Y, llevándose las manos a las orejas, se arrancó los brillantes que les adornaban y los arrojó a los pies de aquel desgraciado.

Ésta fue la última vuelta de tuerca. Ese hombre lanzó un grito como nunca creí oír salido de los labios de un hombre y extendió los brazos, mientras la locura iluminaba su rostro.

—¡He entregado mi alma al infierno por una sombra! —gimió—. ¡Por una sombra!

***

—Bueno, ¡ha sido el mejor día de trabajo de toda mi vida! Felicíteme, señor Raymond, por el éxito de la jugada más audaz que se ha realizado en el despacho de un detective.

Miré asombrado el semblante triunfante del señor Gryce.

—¿Qué quiere decir? —chillé—. ¿Es que planeó esto?

—¿Que si lo planeé? ¿Podría estar yo aquí, tras ver cómo han salido las cosas, de no haberlo planeado? Pongámonos cómodos, señor Raymond. Usted es un caballero, pero creo que podemos estrecharnos la mano por lo sucedido. En toda mi carrera he tenido una conclusión más satisfactoria a un asunto tan turbio.

Nos dimos un apretón de manos largo y ferviente y después le pedí que se explicara.

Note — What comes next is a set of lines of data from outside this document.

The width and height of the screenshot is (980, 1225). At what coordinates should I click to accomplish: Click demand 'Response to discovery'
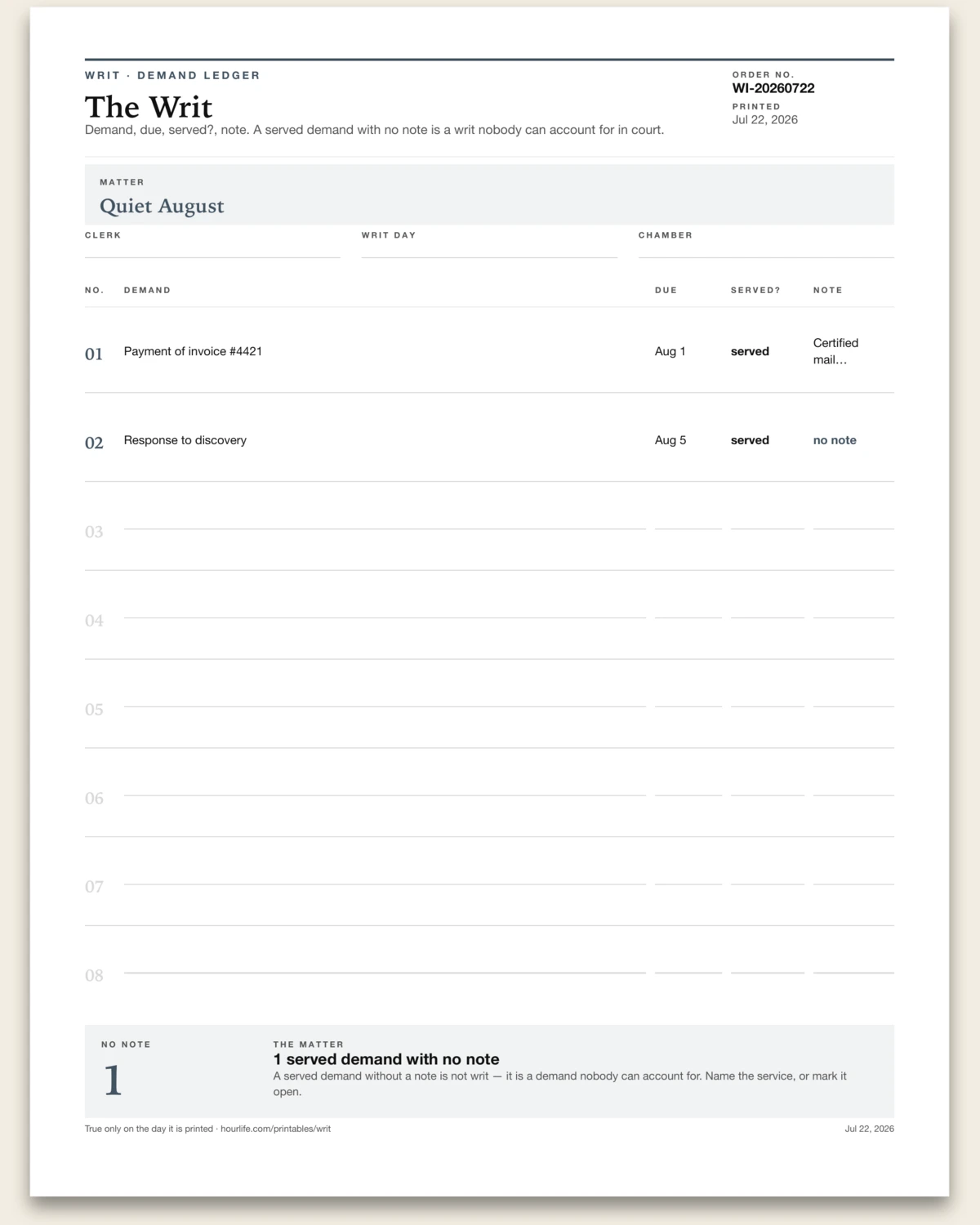tap(185, 440)
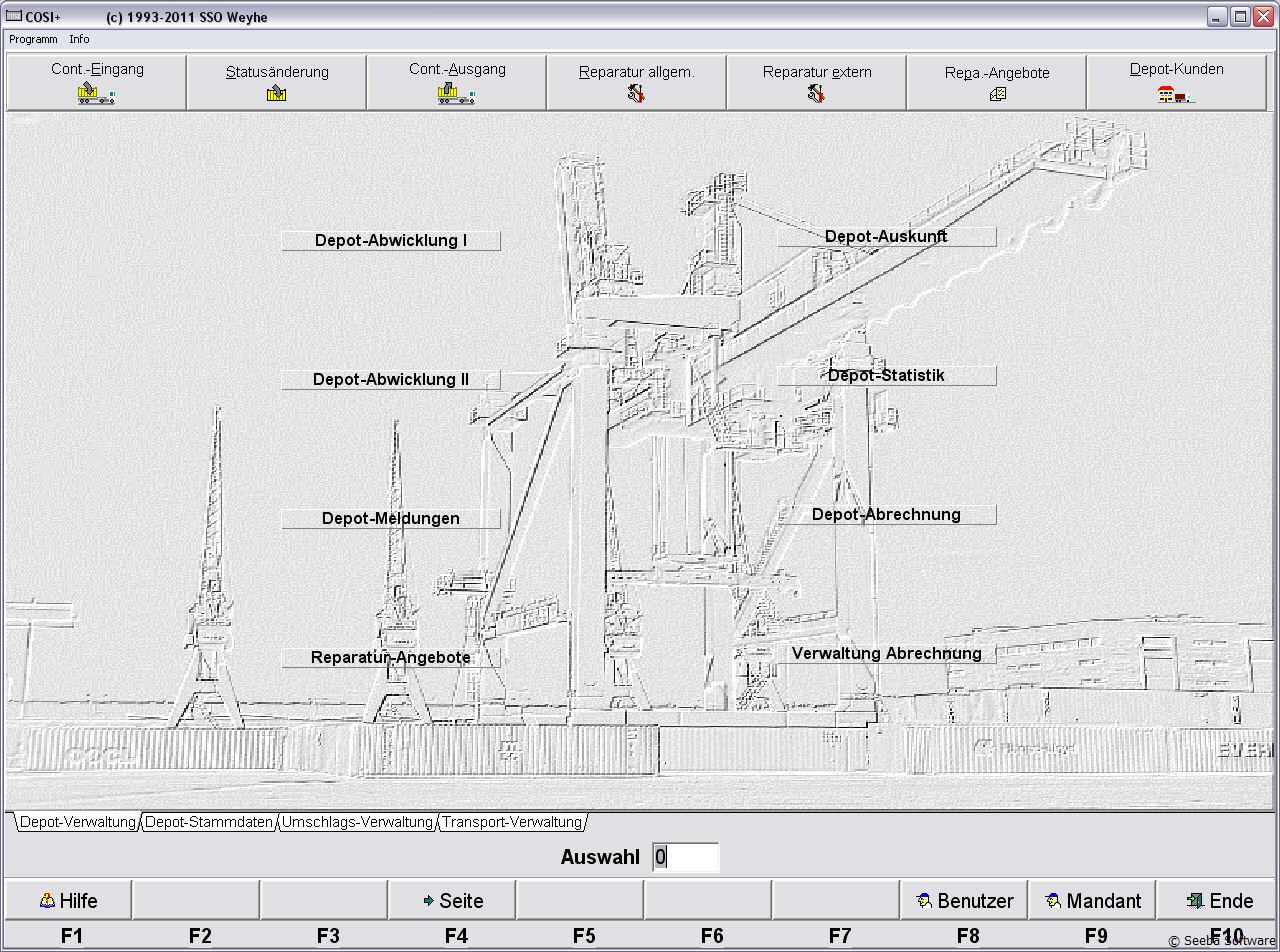This screenshot has width=1280, height=952.
Task: Click the Cont.-Ausgang truck icon
Action: click(456, 94)
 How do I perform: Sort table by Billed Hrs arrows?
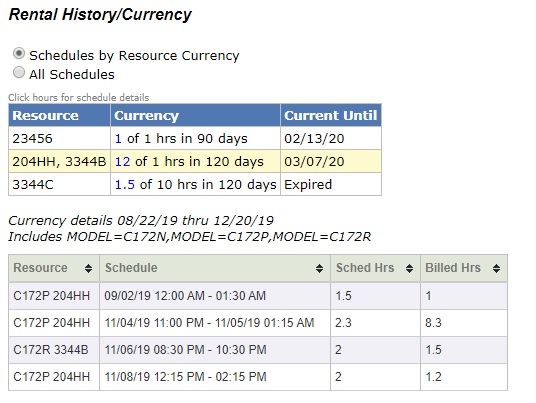point(496,269)
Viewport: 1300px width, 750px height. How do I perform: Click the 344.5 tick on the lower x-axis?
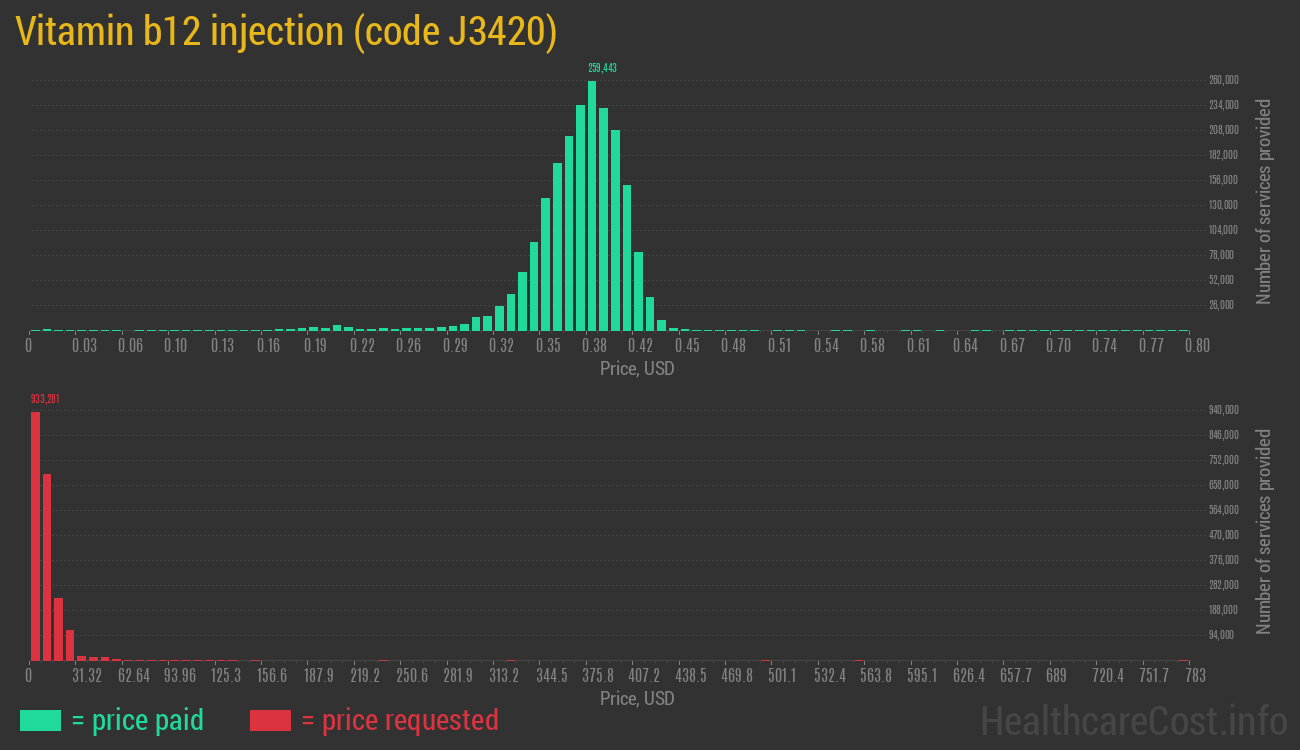[551, 676]
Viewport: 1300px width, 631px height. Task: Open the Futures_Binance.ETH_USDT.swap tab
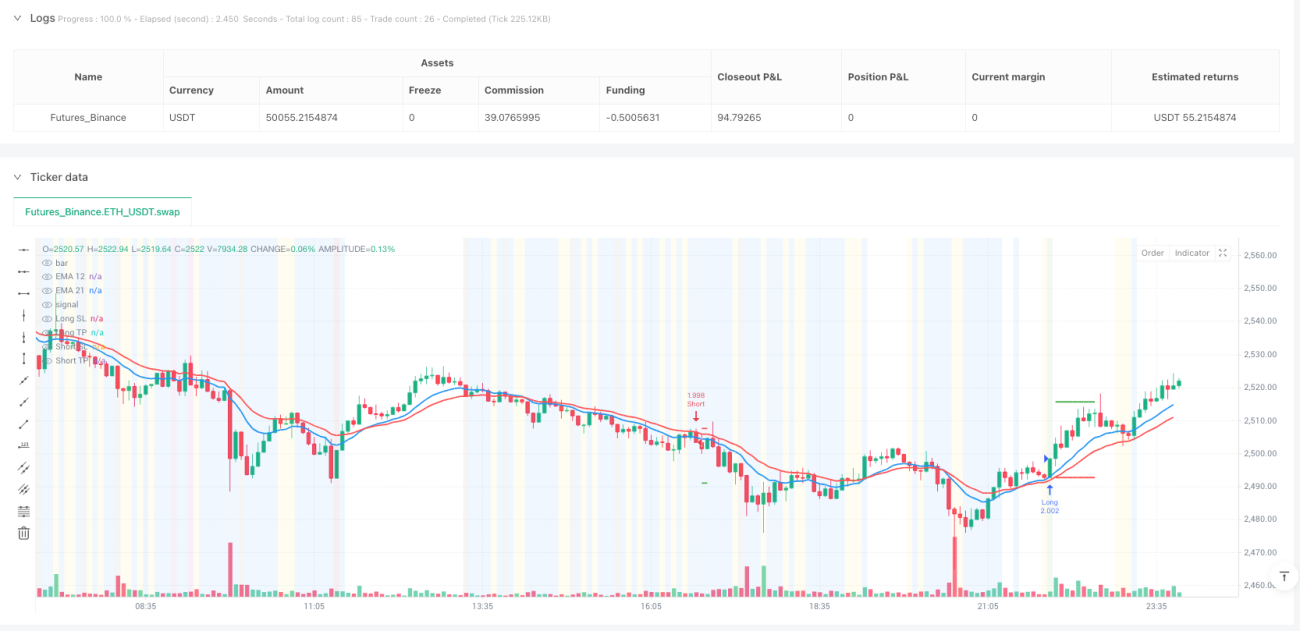pos(102,212)
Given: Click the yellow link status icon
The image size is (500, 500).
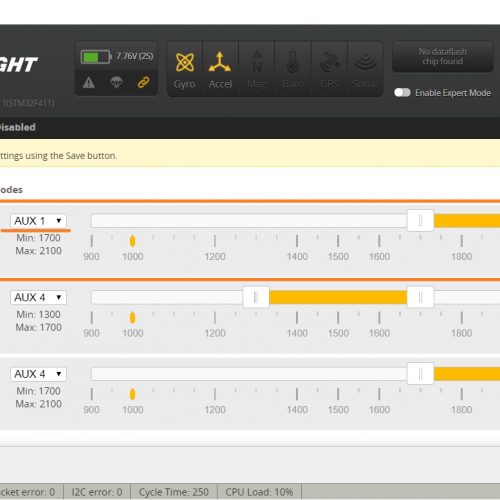Looking at the screenshot, I should point(144,82).
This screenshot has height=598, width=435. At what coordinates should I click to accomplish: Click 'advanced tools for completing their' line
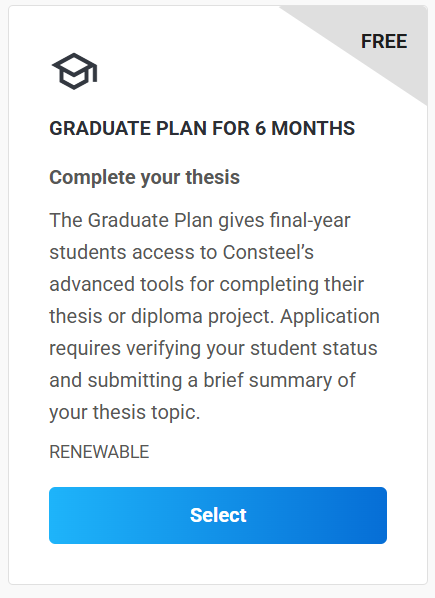coord(206,285)
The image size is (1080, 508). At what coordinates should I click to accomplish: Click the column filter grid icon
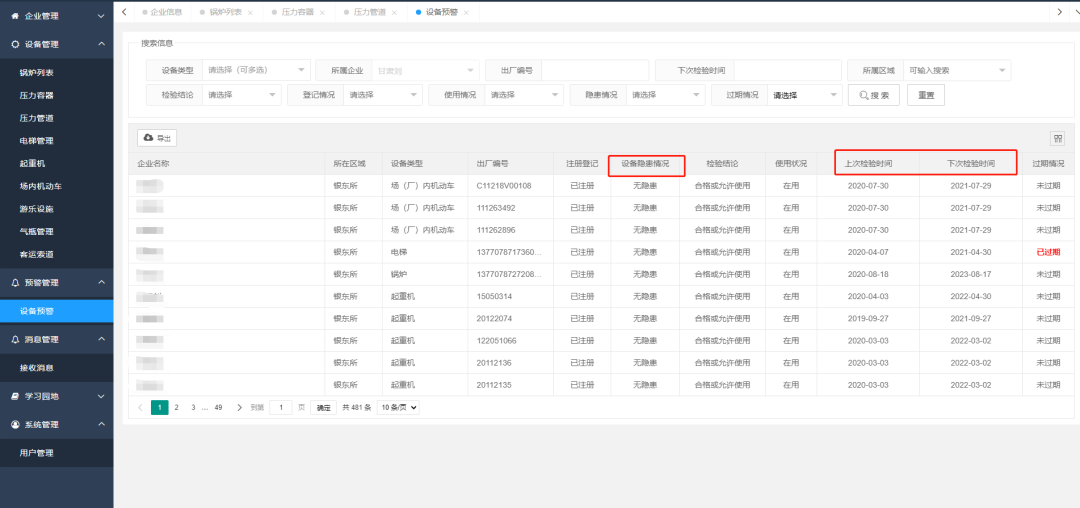(1056, 138)
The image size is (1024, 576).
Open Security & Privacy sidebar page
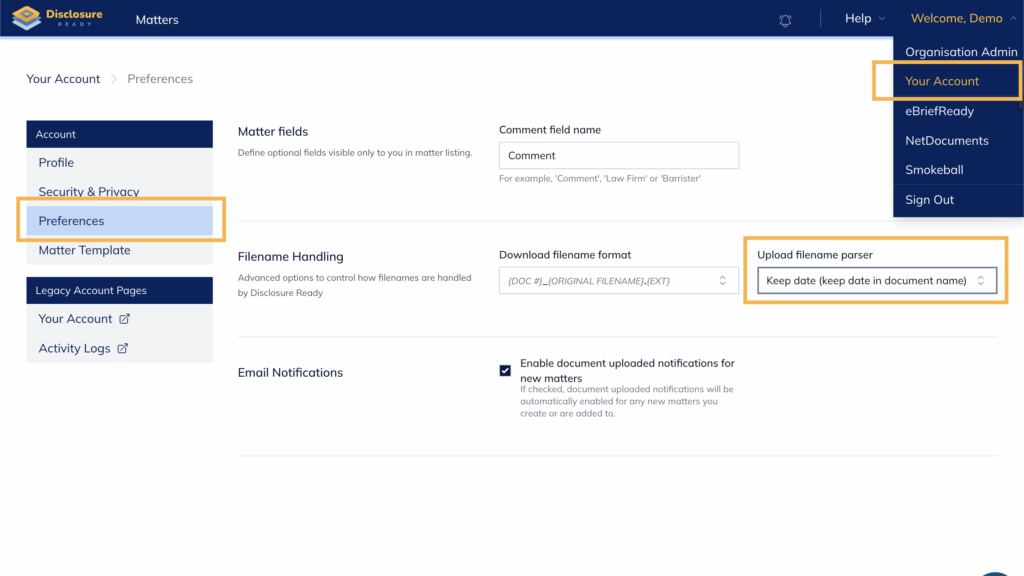(89, 191)
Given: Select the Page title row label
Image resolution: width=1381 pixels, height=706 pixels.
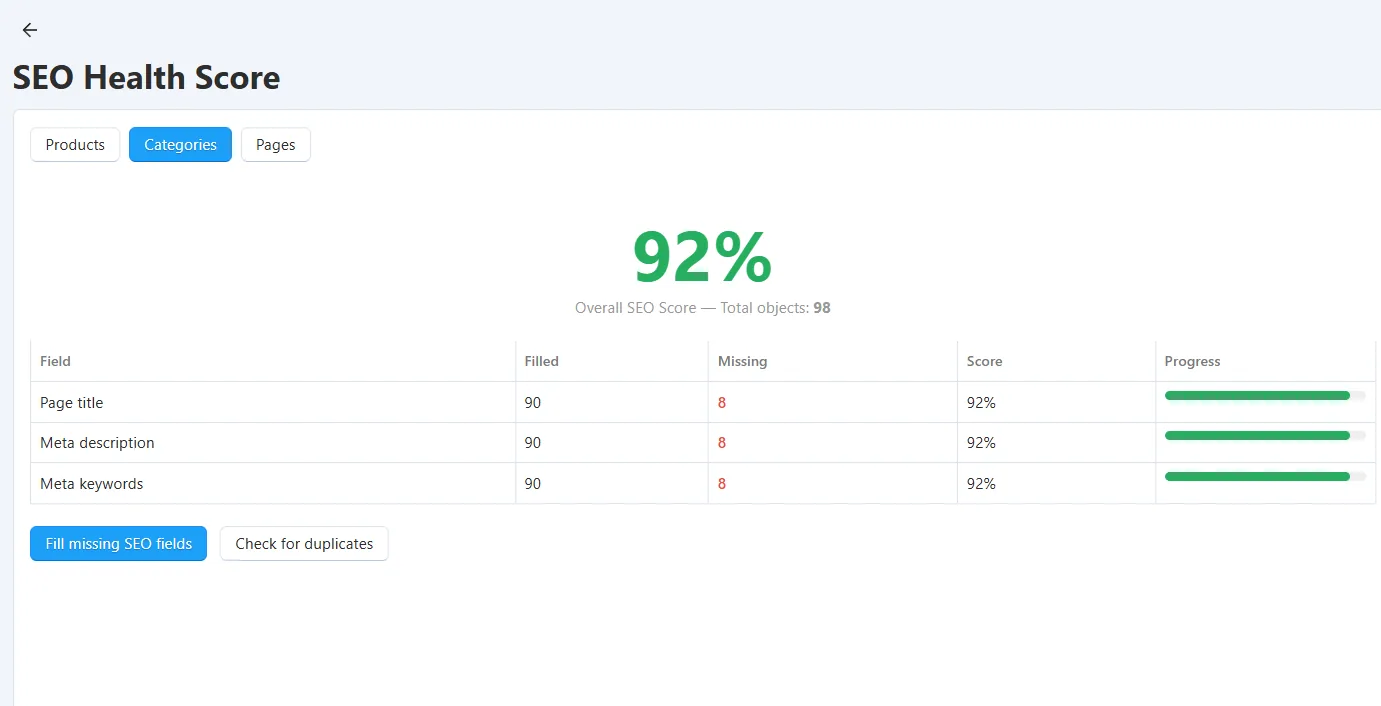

—Bueno —me dijo—, siempre hubo algo que me intrigaba, incluso cuando más sospechaba de esa mujer, y fue el detalle de que se limpiara el revólver. No podía reconciliar eso con lo que sé de las mujeres. No me parecía un acto femenino. ¿Ha conocido usted a alguna mujer que limpiara un revólver o que al menos supiese para qué servía hacerlo? No. Pueden dispararlo y lo disparan, pero después no lo limpian. Ahora bien; es un principio cuya verdad no ignora ningún policía, que si de cien circunstancias relacionadas con un crimen, noventa y nueve acusan a un sospechoso con inequívoca certeza, pero la centésima, igual en importancia, es de tal suerte que apunta a otro lado, se viene abajo todo el edificio de sospechas construido. Teniendo, pues, en cuenta este principio, vacilé cuando llegó la hora de los arrestos. La cadena estaba completa y atados sus eslabones, pero uno de ellos era de forma y materia distintas de las de los demás, lo cual indicaba que la cadena estaba rota. Resolví hacer una última prueba. Llamé al señor Clavering y al señor Harwell, personas de quien no tenía yo motivo para sospechar, pero que, aparte de Mary eran los únicos que podían haber cometido el crimen, pues eran las únicas personas con intelecto que estaban en la casa, o que se creía que estaban, al ocurrir el asesinato. Les notifiqué por separado que no sólo se había descubierto al asesino del señor Leavenworth, sino que se le arrestaría en mi casa; y añadí que si querían oír la confesión que seguiría necesariamente al arresto, tendrían oportunidad de ello si venían a la hora indicada. Ambos tenían demasiado interés para negarse, aunque por diferentes razones, por lo que conseguí convencerlos para que se ocultaran en las dos habitaciones de las que usted les vio salir, pues comprendí que si alguno de ellos había cometido el crimen, lo había hecho por amor a Mary Leavenworth y que, por consiguiente, no podrían oír que se le imputaba el crimen y se la amenazaba con la prisión sin traicionarse en ese momento. No esperaba mucho de la tentativa y lo último que pensé fue que el culpable pudiera ser el señor Harwell… Pero vivir para ver, señor Raymond, vivir para ver.